> **EXERCISE DESCRIPTION**:
Reproduce word for word, in full, the account below of a business friendship and a conversation about the atomic bombing of Hiroshima.

> **DOCUMENT PASSAGE**:
================================

There always seems to be another point of view like Wellerstein's an idiot with a Phd from Harvard on the very same topic.
We had offices in Japan so I made at least four business trips there a year. I could relate many stories from those visits regarding the war but the one story that was perhaps much more personal than any other. One of our customers was a large Japanese company with its US headquarters in Southern California. I met their managing director on a few occasions and invited him out for dinner one evening. During our business conversation I mentioned that I had been to a Country Western Bar in the Kawasaki section of Tokyo, he asked if I liked country music and my response was that it was OK but my favorite type of music was ''The Blues''...His response was that is my favorite type of music as well. It was like a dam breaking our conversations were about music and soon turned to many subjects that are rarely spoken about between Japanese and Americans. I came to learn that his mother was a survivor of Hiroshima and she became pregnant with him in 1948/49. He learned that my father fought on Tarawa, Saipan and Okinawa. I learned that his father was in the Japanese navy in WWII. He spent time at my house and I spent time at his home we met each other families. We became friends one evening we had had a few drinks and I asked him his feeling on the US dropping the atomic bomb on Japan and especially since his mother was living in Hiroshima at the time. His response caught me off guard. He said he would answer that question ''frankly'' a favorite expression of his if I would be frank and tell him how my father and relatives that fought the Japanese felt about it.
The conversation went well into the night. He told me that at times he is angry about the dropping of the bomb and at other times he understood it. It was a very difficult and emotional subject for him but in the end, I think that perhaps he felt a bit relieved that he was able to express his thoughts to the son of an American whose father and uncles fought in some of the most bloody battles in WWII and of course it was bittersweet since we both lost close relatives in the Pacfic war.

================================

> **PROVIDED MATERIAL**:
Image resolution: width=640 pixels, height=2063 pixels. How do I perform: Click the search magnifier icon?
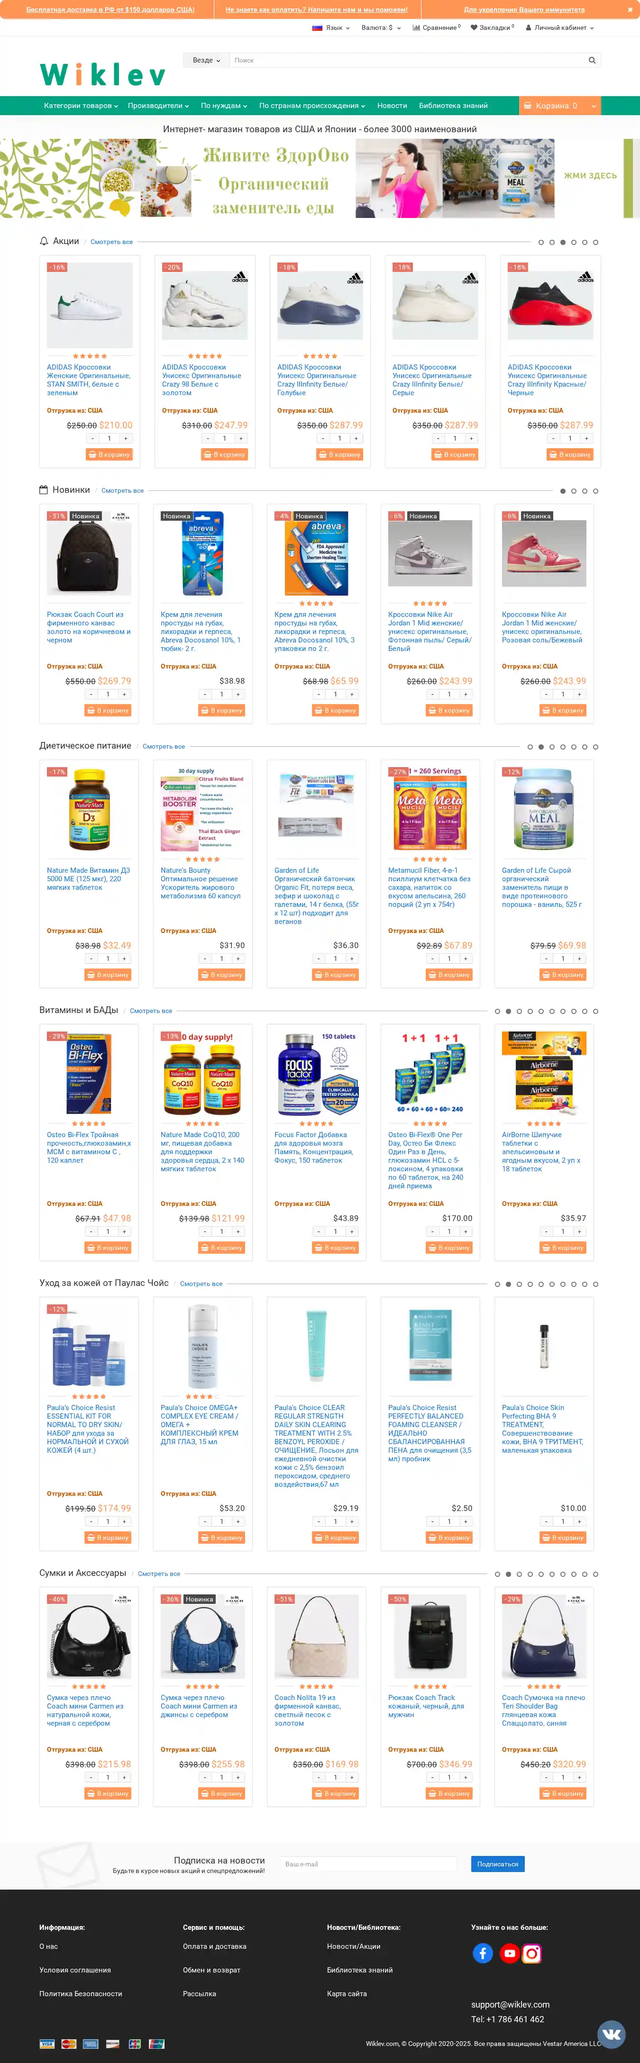pyautogui.click(x=592, y=60)
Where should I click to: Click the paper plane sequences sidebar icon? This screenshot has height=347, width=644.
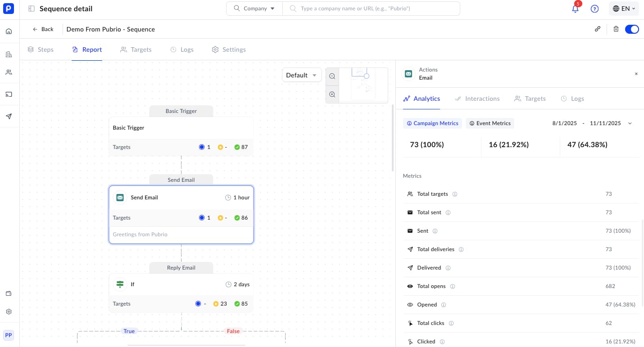pos(9,117)
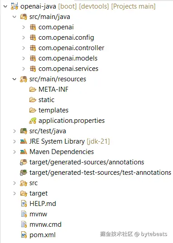This screenshot has width=173, height=243.
Task: Collapse the src/main/resources folder
Action: click(x=14, y=79)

================================

> **THE COMPLETED TASK**:
There always seems to be another point of view like Wellerstein's an idiot with a Phd from Harvard on the very same topic.
We had offices in Japan so I made at least four business trips there a year. I could relate many stories from those visits regarding the war but the one story that was perhaps much more personal than any other. One of our customers was a large Japanese company with its US headquarters in Southern California. I met their managing director on a few occasions and invited him out for dinner one evening. During our business conversation I mentioned that I had been to a Country Western Bar in the Kawasaki section of Tokyo, he asked if I liked country music and my response was that it was OK but my favorite type of music was ''The Blues''...His response was that is my favorite type of music as well. It was like a dam breaking our conversations were about music and soon turned to many subjects that are rarely spoken about between Japanese and Americans. I came to learn that his mother was a survivor of Hiroshima and she became pregnant with him in 1948/49. He learned that my father fought on Tarawa, Saipan and Okinawa. I learned that his father was in the Japanese navy in WWII. He spent time at my house and I spent time at his home we met each other families. We became friends one evening we had had a few drinks and I asked him his feeling on the US dropping the atomic bomb on Japan and especially since his mother was living in Hiroshima at the time. His response caught me off guard. He said he would answer that question ''frankly'' a favorite expression of his if I would be frank and tell him how my father and relatives that fought the Japanese felt about it.
The conversation went well into the night. He told me that at times he is angry about the dropping of the bomb and at other times he understood it. It was a very difficult and emotional subject for him but in the end, I think that perhaps he felt a bit relieved that he was able to express his thoughts to the son of an American whose father and uncles fought in some of the most bloody battles in WWII and of course it was bittersweet since we both lost close relatives in the Pacfic war.